Delinquencies on home mortgages are rising, especially for subprime loans. Unfortunately, delinquencies and foreclosures are also rising for borrowers with good credit who took out adjustable-rate loans. That’s unheard of when the unemployment rate is under 5%.
The stock market, after a nice run up from March to May, has been flat over the past seven weeks.
Consumer prices rose 0.5% in May, the fastest monthly increase in 17 months.
Real take-home income (that is, adjusted for inflation) has fallen two months in a row, after a big boost in the first quarter that mostly went to the ultra-rich who received mammoth bonuses and stock options. For the rest of us, the picture is a well-known story around kitchen tables: The median hourly wage, adjusted for inflation, has fallen four months in a row through May and was up just 1.1% in the past year.
The personal savings rate was negative for the 26th consecutive month in May.
From a distance, everything looks fine. The U.S. economy likely grew at a 3% annual rate in the just concluded second quarter, after stumbling to a 0.7% growth rate in the first quarter.
But the improvement isn’t as good as it looks, because much of it is merely a turn in the inventory cycle that has little to do with the strength of final demand. Many companies had reduced their bloated inventories too much, and they began to replenish their stocks in the second quarter in anticipation of a pickup in sales.
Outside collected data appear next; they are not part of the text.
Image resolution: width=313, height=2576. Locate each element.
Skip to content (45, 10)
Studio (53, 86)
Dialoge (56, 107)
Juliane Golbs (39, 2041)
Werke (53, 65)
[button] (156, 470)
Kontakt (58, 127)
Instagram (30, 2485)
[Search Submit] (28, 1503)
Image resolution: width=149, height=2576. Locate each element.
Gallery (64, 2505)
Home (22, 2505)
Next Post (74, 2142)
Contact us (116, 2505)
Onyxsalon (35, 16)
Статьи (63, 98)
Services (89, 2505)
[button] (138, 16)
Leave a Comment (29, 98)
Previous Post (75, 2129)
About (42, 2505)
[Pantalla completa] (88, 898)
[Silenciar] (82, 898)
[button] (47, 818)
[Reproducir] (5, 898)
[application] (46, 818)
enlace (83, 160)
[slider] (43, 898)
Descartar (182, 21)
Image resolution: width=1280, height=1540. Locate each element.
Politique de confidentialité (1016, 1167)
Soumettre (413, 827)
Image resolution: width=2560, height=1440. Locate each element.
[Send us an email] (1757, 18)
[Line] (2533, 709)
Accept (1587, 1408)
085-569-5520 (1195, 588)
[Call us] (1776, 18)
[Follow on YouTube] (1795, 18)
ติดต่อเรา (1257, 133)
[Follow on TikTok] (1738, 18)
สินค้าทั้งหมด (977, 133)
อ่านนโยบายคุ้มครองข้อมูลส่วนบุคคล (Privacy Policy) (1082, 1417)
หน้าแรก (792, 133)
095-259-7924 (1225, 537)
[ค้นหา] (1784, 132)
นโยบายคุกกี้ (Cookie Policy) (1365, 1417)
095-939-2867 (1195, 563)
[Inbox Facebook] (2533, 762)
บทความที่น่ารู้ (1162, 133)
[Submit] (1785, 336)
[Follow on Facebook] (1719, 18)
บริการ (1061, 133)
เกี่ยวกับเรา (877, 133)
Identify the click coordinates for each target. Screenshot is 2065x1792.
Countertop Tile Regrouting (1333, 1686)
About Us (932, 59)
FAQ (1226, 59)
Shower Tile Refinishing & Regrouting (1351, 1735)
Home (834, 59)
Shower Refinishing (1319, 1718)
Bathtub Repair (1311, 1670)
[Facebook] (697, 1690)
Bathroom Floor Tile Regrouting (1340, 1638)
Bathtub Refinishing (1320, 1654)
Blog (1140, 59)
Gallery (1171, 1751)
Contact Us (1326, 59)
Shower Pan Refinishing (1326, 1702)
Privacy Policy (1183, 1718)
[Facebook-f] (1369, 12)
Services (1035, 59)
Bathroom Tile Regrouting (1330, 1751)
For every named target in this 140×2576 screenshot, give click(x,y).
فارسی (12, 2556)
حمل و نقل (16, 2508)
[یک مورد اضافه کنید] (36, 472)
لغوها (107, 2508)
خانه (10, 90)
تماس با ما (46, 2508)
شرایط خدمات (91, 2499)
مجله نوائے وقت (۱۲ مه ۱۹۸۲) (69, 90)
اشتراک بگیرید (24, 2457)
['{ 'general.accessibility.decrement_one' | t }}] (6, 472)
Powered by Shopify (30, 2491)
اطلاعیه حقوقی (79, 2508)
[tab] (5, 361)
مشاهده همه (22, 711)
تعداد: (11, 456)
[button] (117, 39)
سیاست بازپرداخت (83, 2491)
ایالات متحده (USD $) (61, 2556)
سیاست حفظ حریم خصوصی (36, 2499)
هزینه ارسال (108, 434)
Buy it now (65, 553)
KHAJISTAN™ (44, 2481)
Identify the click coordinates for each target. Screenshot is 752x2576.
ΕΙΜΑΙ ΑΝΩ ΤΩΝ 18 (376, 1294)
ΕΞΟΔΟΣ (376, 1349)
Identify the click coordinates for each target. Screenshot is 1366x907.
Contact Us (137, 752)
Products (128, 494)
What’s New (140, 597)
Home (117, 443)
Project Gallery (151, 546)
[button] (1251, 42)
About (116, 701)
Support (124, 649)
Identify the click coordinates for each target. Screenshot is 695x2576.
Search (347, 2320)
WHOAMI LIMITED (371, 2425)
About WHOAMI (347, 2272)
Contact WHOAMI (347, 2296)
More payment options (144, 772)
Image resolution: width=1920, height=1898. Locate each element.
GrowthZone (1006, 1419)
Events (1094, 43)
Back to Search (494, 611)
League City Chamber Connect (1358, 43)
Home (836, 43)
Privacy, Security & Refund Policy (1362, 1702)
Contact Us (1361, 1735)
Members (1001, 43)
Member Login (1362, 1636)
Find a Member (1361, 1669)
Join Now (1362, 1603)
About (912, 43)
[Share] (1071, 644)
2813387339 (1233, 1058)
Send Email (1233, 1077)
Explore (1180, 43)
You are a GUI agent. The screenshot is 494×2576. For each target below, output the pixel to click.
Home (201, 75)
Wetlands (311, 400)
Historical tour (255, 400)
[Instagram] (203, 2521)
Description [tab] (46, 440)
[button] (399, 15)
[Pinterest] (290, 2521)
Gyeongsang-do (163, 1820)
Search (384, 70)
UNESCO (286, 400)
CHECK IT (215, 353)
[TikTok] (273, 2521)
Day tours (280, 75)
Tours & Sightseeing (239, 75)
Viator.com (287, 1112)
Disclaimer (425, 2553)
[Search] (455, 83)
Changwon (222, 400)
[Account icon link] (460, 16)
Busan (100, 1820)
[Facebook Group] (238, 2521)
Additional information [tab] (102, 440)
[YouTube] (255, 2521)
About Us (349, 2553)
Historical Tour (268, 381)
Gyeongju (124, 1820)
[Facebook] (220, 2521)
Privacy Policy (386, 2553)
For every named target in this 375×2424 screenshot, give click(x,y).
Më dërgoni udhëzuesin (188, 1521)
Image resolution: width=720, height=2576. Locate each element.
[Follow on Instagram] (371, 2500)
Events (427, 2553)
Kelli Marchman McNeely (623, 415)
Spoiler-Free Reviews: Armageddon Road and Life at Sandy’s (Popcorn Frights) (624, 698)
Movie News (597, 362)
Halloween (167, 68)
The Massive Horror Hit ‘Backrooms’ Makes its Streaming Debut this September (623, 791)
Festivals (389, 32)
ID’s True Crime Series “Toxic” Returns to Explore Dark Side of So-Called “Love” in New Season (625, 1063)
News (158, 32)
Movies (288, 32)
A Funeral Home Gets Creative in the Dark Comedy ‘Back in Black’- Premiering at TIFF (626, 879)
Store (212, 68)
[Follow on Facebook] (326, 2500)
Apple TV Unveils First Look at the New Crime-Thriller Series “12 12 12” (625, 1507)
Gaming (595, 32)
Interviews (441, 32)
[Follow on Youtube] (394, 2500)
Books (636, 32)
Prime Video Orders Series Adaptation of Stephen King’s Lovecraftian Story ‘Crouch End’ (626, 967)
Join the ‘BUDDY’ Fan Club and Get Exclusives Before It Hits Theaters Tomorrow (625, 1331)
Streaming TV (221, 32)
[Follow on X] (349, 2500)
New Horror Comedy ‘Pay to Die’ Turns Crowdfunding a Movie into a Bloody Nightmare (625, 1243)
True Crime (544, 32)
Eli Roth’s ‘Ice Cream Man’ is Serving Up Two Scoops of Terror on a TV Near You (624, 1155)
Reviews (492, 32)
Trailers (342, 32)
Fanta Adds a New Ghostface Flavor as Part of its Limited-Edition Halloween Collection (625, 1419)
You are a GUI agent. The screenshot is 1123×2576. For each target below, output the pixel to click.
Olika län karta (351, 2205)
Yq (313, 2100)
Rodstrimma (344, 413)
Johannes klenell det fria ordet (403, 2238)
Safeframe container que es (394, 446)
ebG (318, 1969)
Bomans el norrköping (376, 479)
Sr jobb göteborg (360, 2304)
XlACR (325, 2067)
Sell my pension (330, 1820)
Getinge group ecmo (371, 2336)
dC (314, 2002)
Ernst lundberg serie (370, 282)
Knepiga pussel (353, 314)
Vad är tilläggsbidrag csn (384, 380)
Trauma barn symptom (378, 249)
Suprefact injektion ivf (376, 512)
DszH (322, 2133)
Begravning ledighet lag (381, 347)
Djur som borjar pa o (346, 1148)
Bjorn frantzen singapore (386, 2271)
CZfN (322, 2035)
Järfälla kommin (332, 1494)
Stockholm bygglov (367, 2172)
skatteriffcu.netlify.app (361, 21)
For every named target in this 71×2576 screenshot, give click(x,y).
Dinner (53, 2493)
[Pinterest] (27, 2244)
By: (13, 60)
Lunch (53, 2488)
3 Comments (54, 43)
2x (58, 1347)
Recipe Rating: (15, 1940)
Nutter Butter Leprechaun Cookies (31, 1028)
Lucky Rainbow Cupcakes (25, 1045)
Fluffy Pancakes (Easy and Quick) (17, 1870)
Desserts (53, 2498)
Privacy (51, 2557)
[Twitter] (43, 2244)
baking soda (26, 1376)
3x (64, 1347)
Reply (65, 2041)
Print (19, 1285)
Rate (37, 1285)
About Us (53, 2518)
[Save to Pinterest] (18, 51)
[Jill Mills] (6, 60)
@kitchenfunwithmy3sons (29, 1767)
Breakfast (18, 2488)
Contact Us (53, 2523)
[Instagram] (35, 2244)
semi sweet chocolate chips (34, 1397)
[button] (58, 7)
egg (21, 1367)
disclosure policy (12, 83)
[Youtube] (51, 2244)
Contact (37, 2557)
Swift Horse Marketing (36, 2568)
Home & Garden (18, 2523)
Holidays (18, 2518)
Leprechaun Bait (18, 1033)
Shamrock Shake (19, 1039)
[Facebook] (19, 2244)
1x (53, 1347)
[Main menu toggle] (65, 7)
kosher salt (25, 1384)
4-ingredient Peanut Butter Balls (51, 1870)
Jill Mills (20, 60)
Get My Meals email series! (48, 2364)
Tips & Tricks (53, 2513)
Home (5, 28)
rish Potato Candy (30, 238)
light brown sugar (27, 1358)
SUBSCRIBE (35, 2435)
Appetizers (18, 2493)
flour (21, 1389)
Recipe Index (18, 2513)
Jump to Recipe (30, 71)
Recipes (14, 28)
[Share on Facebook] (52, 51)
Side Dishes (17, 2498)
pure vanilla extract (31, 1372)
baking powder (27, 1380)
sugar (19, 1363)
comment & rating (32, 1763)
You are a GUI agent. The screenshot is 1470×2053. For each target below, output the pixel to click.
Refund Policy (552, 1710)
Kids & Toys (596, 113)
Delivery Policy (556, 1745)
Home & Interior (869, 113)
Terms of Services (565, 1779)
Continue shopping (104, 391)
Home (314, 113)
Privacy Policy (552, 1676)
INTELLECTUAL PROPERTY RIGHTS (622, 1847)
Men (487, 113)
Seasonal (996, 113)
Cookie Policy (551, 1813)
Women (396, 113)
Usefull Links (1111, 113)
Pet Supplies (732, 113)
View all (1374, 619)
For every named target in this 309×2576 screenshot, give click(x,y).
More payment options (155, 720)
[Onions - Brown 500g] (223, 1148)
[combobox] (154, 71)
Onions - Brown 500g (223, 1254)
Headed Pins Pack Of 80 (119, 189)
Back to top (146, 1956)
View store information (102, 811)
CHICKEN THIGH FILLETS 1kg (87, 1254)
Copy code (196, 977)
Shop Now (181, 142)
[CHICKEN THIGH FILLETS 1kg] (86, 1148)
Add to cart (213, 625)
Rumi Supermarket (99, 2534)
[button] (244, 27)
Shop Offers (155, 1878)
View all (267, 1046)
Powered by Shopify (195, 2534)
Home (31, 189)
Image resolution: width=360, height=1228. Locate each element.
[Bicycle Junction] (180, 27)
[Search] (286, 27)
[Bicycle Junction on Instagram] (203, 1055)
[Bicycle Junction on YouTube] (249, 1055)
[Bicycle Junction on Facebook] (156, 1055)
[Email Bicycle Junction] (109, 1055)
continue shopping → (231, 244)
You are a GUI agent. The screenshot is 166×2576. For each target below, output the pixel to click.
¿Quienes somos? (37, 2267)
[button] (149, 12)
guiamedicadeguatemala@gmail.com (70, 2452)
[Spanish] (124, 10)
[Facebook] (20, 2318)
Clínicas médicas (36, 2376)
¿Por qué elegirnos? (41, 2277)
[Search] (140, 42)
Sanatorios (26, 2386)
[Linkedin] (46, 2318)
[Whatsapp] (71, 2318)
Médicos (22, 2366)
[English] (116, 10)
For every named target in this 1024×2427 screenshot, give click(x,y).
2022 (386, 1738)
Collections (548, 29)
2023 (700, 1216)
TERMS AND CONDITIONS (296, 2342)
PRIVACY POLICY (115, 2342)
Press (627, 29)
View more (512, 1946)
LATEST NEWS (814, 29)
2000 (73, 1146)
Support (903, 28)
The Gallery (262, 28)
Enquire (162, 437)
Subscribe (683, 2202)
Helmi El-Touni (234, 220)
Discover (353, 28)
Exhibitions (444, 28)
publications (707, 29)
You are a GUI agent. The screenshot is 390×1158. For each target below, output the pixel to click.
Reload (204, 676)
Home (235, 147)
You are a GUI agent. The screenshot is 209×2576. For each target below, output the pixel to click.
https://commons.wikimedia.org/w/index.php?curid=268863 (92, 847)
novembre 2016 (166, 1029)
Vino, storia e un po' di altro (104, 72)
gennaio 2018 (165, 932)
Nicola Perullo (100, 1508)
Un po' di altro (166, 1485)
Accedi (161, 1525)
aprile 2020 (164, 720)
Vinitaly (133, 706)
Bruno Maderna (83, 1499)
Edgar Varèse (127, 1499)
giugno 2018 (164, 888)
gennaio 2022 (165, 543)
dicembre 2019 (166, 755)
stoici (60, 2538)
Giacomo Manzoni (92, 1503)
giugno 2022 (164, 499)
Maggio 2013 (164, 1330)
The Institute for Supply Management index showed more manufacturing firms increased production than at any time in the past three years, and the net percentage reporting more orders was the most in a year.
But if there is no pickup in sales to U.S. consumers, these companies will find themselves overstocked again unless exports can make up the difference.
That’s why the best news this week was the drop in the value of the dollar, which hit a 26-year high against British sterling.
Not all is doom, of course. There’s been a steady drop in gasoline prices over the past six weeks, which should give consumers as much of a psychological lift as a fiscal one.
And on Friday, the government will report on job growth in June. All the indications point to another healthy increase of about 130,000 in nonfarm payrolls, while the jobless rate is expected to remain at a very low 4.5%.
As long as consumers are working, they’ll keep spending.